* _Work order_: Would you retype the lines from the one that holds "Where should I" to the final line of the entries below, both ends included and exactly as written, but without pictures?

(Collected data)

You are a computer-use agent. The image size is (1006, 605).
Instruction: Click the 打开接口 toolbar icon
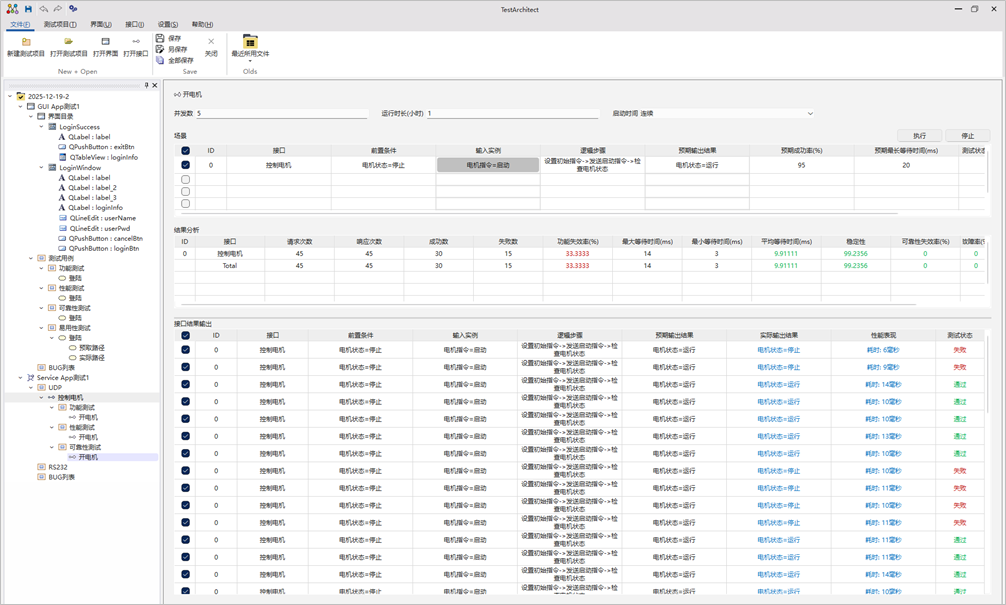pyautogui.click(x=136, y=42)
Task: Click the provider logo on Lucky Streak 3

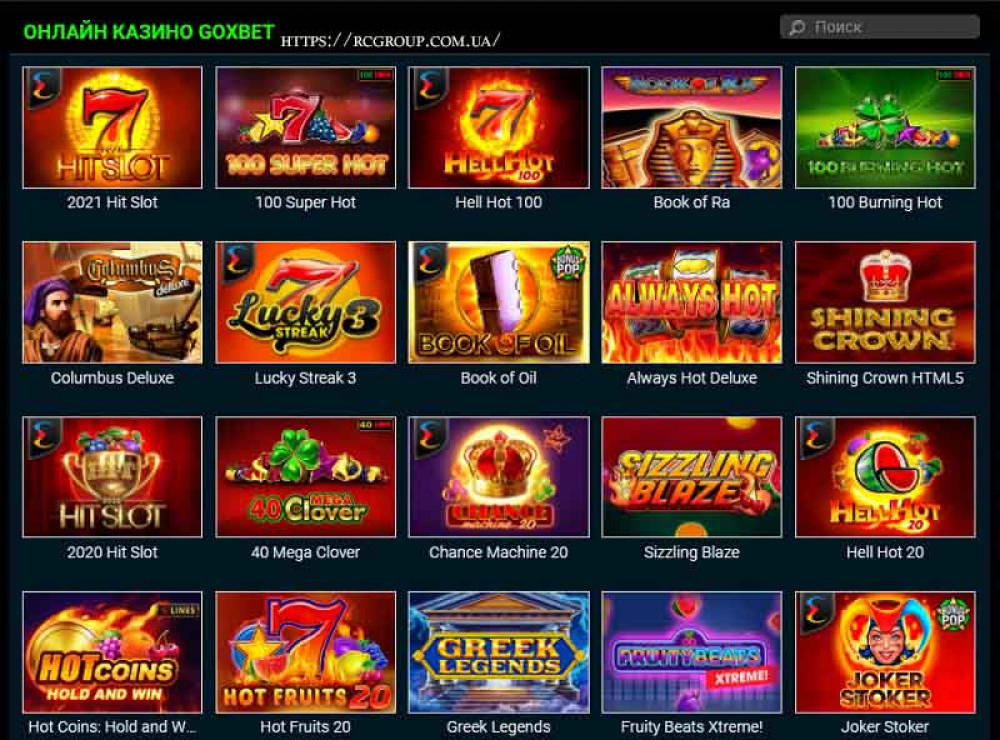Action: (x=233, y=262)
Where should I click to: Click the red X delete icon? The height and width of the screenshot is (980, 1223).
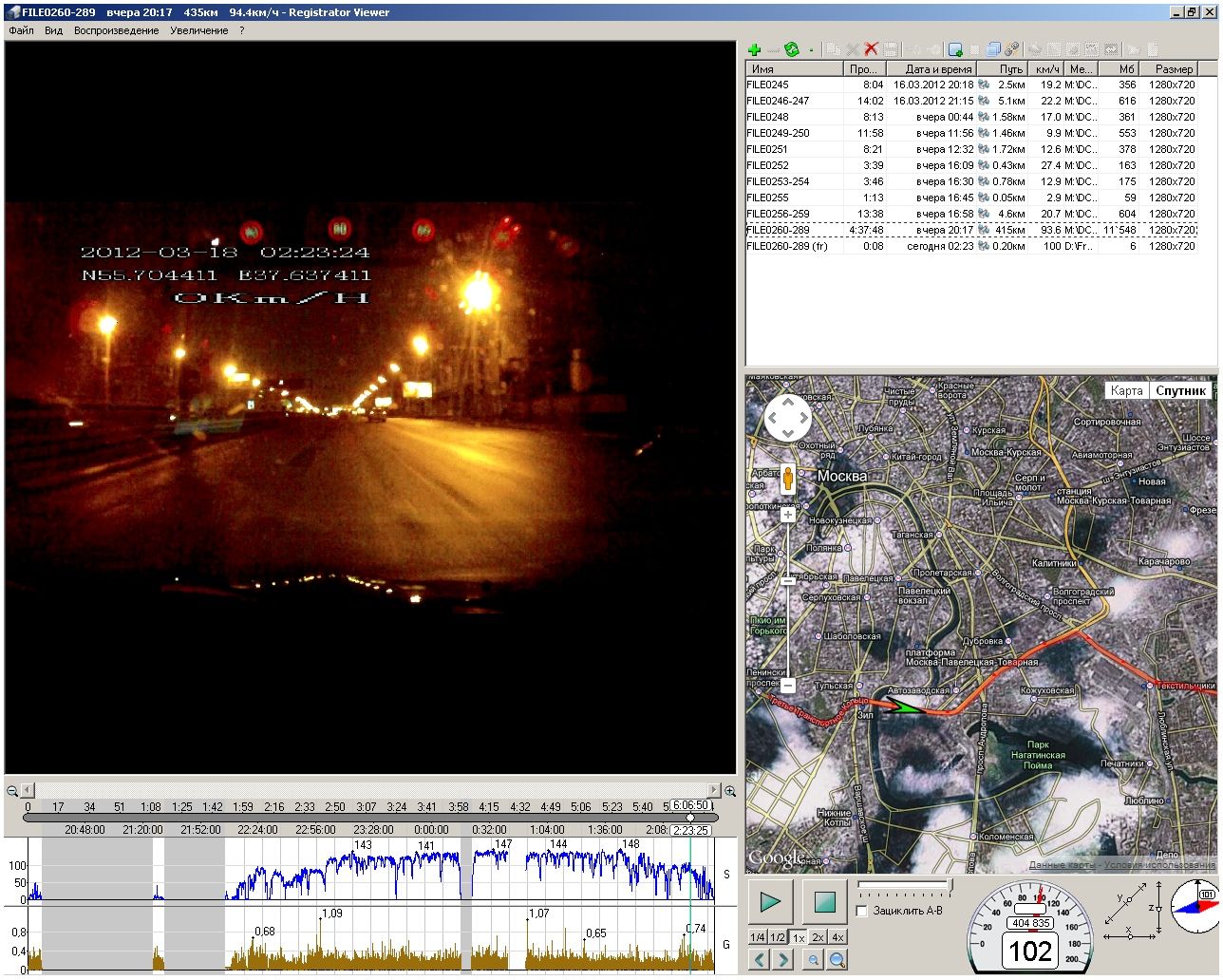tap(871, 49)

* _Exercise response_:
Where should I click to: Click the red X delete icon? The height and width of the screenshot is (980, 1223).
tap(871, 49)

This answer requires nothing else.